A mulher mais linda: a Miss Mundo e o padrão de beleza
Nem a Miss Mundo parece estar livre dos padrões inatingíveis de beleza. E isso é extremamente cansativo
Sem cair no truque de que a beleza está nos olhos de quem vê: o que faz a mulher mais linda do mundo ser a mulher mais linda do mundo? Eu nem deveria fomentar esse tipo de competição. Mas estou aqui, querendo saber dela, quando, na verdade, deveria escrever que todas são lindas do seu jeito, que a beleza é plural e não única, ou que passou da hora da gente parar de achar que a vida é um concurso e aceitar as nossas diferenças. “Bora galera, mulheres, vamos ali destruir o padrão de beleza opressivo, eurocentrista e eugênico!” Chuva de likes e palmas para a fada sensata que eu sou. Só que, não.
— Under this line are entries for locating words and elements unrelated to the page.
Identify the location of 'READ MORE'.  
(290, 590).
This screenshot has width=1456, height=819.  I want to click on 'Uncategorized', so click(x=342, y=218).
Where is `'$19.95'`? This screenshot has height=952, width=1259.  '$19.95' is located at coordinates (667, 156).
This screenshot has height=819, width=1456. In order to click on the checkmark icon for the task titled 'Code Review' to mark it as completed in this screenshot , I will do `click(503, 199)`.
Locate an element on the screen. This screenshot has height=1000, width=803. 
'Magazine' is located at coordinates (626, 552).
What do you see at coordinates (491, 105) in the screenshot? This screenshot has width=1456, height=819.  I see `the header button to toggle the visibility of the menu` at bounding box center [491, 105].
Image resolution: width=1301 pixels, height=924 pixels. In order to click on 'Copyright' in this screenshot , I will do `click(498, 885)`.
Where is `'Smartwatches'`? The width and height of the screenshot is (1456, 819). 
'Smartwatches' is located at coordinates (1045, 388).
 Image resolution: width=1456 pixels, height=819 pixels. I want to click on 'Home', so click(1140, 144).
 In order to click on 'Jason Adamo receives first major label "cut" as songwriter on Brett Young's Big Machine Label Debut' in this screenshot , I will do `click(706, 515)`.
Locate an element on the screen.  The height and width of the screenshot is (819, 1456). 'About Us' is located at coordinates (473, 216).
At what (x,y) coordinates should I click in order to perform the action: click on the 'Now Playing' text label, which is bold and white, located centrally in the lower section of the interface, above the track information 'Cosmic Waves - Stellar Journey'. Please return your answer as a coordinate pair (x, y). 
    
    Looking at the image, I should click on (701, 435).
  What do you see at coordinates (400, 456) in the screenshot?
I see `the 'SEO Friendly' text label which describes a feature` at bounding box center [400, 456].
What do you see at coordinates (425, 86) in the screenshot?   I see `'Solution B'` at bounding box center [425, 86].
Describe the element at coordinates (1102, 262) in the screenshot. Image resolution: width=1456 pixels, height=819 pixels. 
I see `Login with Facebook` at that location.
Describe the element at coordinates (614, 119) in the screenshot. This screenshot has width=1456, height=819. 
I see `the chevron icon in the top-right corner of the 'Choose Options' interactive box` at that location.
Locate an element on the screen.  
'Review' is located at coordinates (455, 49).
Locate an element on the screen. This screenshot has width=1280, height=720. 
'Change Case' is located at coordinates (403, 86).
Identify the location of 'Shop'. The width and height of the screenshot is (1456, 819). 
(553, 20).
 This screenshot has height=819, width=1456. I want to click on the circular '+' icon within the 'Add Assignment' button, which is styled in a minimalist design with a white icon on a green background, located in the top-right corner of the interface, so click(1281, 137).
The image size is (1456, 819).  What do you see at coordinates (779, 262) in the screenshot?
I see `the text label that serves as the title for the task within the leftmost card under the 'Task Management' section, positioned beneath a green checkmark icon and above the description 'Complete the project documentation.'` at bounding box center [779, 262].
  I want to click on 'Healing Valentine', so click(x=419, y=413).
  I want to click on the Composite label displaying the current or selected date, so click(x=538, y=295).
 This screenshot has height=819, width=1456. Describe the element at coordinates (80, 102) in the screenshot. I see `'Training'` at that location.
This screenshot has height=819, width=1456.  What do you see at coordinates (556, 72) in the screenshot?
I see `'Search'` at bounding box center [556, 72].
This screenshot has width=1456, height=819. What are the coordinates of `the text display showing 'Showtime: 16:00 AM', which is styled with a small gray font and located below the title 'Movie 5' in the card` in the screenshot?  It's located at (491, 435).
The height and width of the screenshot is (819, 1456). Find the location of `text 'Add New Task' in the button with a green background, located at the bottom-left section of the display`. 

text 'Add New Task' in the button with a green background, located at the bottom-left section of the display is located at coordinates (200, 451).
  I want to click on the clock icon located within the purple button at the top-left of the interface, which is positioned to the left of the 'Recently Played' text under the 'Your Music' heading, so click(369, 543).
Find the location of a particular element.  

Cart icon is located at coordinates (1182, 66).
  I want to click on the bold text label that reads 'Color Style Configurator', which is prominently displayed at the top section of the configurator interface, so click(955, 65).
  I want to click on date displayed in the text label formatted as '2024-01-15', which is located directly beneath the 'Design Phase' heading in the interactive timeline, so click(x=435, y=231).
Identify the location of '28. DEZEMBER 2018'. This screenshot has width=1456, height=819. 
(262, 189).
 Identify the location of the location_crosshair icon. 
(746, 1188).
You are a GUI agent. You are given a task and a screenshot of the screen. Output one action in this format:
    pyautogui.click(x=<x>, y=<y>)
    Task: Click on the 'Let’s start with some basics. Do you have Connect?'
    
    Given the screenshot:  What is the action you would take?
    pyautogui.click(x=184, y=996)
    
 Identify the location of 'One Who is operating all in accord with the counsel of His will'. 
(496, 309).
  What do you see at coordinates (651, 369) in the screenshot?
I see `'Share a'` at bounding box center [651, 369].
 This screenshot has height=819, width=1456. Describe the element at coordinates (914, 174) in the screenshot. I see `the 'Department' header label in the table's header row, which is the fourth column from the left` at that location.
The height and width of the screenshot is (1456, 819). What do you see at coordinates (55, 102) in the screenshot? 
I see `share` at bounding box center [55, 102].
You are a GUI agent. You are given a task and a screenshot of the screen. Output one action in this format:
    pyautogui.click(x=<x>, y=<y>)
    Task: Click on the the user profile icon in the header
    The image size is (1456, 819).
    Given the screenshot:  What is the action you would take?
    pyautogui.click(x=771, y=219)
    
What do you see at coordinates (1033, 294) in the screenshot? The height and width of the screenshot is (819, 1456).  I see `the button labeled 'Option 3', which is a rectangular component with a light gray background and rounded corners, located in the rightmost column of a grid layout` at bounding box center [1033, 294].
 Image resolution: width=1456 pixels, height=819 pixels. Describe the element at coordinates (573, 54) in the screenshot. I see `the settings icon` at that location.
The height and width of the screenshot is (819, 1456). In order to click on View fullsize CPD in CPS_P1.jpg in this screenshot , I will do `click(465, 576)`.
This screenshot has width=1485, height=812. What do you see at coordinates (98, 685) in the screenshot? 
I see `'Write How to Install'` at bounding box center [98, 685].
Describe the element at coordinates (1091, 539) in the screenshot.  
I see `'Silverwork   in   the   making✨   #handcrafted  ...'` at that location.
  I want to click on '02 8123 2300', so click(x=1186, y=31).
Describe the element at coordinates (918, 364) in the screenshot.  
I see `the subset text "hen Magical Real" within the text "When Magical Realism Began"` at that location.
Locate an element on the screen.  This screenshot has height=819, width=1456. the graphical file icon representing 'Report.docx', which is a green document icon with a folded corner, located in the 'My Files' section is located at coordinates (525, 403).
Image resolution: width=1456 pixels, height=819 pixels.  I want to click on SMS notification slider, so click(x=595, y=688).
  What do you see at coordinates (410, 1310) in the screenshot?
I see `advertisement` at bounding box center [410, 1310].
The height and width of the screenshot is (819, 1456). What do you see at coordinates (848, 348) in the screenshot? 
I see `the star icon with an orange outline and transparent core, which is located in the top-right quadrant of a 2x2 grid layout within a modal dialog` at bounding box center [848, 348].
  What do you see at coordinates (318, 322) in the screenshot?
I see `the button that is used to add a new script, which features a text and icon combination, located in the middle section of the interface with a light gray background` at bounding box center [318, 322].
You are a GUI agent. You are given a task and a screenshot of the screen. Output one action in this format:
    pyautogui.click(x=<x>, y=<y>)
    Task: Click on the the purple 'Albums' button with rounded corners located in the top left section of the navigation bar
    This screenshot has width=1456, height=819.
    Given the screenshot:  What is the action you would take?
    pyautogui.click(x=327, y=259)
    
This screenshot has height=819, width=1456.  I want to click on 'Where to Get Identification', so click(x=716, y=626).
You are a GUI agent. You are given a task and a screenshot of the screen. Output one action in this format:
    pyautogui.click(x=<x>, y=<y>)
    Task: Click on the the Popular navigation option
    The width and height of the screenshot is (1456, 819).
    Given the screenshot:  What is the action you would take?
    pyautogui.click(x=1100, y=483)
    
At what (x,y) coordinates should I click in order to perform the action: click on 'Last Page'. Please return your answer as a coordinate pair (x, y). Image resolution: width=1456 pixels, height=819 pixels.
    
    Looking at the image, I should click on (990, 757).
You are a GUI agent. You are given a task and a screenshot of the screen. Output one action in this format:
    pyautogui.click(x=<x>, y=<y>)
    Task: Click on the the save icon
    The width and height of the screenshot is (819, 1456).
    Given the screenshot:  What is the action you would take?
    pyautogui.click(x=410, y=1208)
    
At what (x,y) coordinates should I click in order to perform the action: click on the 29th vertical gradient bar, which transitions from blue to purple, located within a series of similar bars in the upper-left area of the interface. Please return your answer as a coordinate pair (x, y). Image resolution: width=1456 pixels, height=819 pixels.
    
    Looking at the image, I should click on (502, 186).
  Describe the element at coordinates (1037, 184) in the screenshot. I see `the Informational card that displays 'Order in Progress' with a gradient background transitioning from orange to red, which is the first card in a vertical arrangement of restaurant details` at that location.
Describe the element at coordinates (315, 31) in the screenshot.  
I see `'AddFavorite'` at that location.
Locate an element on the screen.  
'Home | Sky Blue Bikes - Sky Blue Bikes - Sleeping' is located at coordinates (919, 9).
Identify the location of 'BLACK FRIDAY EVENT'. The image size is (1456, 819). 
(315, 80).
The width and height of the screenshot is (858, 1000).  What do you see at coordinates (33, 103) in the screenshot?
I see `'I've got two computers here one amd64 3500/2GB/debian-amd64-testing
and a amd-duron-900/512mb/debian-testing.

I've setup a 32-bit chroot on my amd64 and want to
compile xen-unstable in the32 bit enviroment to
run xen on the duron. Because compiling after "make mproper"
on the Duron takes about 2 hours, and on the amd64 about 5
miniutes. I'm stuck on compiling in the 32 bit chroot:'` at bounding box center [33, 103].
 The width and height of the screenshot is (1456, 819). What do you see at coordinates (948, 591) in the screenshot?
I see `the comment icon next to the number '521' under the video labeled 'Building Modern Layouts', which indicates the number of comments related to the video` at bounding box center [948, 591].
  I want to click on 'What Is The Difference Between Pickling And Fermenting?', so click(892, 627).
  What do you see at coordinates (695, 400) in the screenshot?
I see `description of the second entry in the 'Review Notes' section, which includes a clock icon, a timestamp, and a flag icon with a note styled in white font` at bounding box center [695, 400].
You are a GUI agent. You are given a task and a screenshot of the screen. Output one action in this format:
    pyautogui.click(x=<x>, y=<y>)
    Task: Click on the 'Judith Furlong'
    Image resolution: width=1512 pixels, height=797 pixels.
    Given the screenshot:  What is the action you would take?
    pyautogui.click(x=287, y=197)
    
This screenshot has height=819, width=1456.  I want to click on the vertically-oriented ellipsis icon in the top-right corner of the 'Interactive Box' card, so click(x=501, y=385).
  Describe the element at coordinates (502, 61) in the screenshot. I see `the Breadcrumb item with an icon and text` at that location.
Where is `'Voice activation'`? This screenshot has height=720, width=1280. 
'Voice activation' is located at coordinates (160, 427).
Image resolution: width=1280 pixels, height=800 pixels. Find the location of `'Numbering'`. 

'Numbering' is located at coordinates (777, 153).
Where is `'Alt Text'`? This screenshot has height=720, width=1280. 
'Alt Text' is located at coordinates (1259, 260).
Por mais que eu saiba que isso nos atravessa, nos recorta para cabermos num lugar bem pequeno, nos faz sofrer; por mais que eu faça todas as reflexões, não importa para onde eu olhe, eu só enxergo ele: o padrão. No shopping, no show da cantora favorita da minha filha, na modelo da campanha, no celular, no anúncio da operadora de internet. Todo amanhecer, uma nova oportunidade para ele, silenciosamente, me julgar.
Veja, a candidata ao concurso de Miss Mundo, a inglesa Melisa Raouf, estava concorrendo à etapa Miss Inglaterra sem o uso de maquiagem, coisa que nunca aconteceu na história do evento. Pareceu uma boa ideia dizer às garotas que “não precisamos de maquiagem para nos sentirmos bem”. Ela, detalhe, é jovem, de olhos claros, pele alva e lábios carnudos. A mensagem é cheia de boas intenções, “nós temos uma escolha” — mas será mesmo? Já estava pronta para dizer “ah, mas para você é fácil, né gata?”, com uma mão na cintura e a outra segurando a xícara de café… Até rolar o feed do perfil dela e achar uma postagem onde a moça está maquiada e visivelmente com dentes clareados em algum app de edição, entre outras fotos com filtros.
Pois essa própria que eu estava prontinha para julgar disse também se sentir “significantemente insegura” e descobriu que se comparar ao “padrão irreal de beleza” tinha impacto negativo em sua saúde mental. Ninguém, portanto, está completamente livre do tal padrão, nem a concorrente do concurso da mulher mais linda do mundo.
Não acredita em mim? Bom, Sharon Stone compartilhou que terminou a sua relação com a toxina botulínica (o famoso botox). Ela, a mulher mais linda do mundo, disse: “Eu sinto que nós ficamos invisíveis quando nos tornamos mães e/ou quando temos mais de 45 anos. As pessoas passam por você como se você não estivesse ali”.
Quem nunca sentiu uma pontada dessa invisibilidade que a nossa comadre Sharon disse? E mais: quem quer ser invisível na cultura mais visual do mundo? No século 21, a beleza passou a ser responsabilidade de cada um, um bem e até um direito a ser adquirido. Isso nos trouxe a uma situação em que até as mais lindas do mundo têm um “antes e depois” de procedimentos estéticos em qualquer busca de imagens na internet.
Se para elas está difícil, imagina para nós, que ainda vivemos no país com o maior número de cirurgias plásticas e procedimentos estéticos no mundo. E não há como negar: para onde quer que eu olhe, apenas um tipo de beleza é aclamada. Porém, enquanto consumirmos essas imagens sem questionar, sem falar sobre, sem exigir mudanças, ele, o padrão, vai seguir nos assombrando. É preciso esforço, não para entrar nele, mas para gritar (ou falar baixinho), como Melisa e Sharon, que há muito desconforto em ser a mulher mais linda do mundo.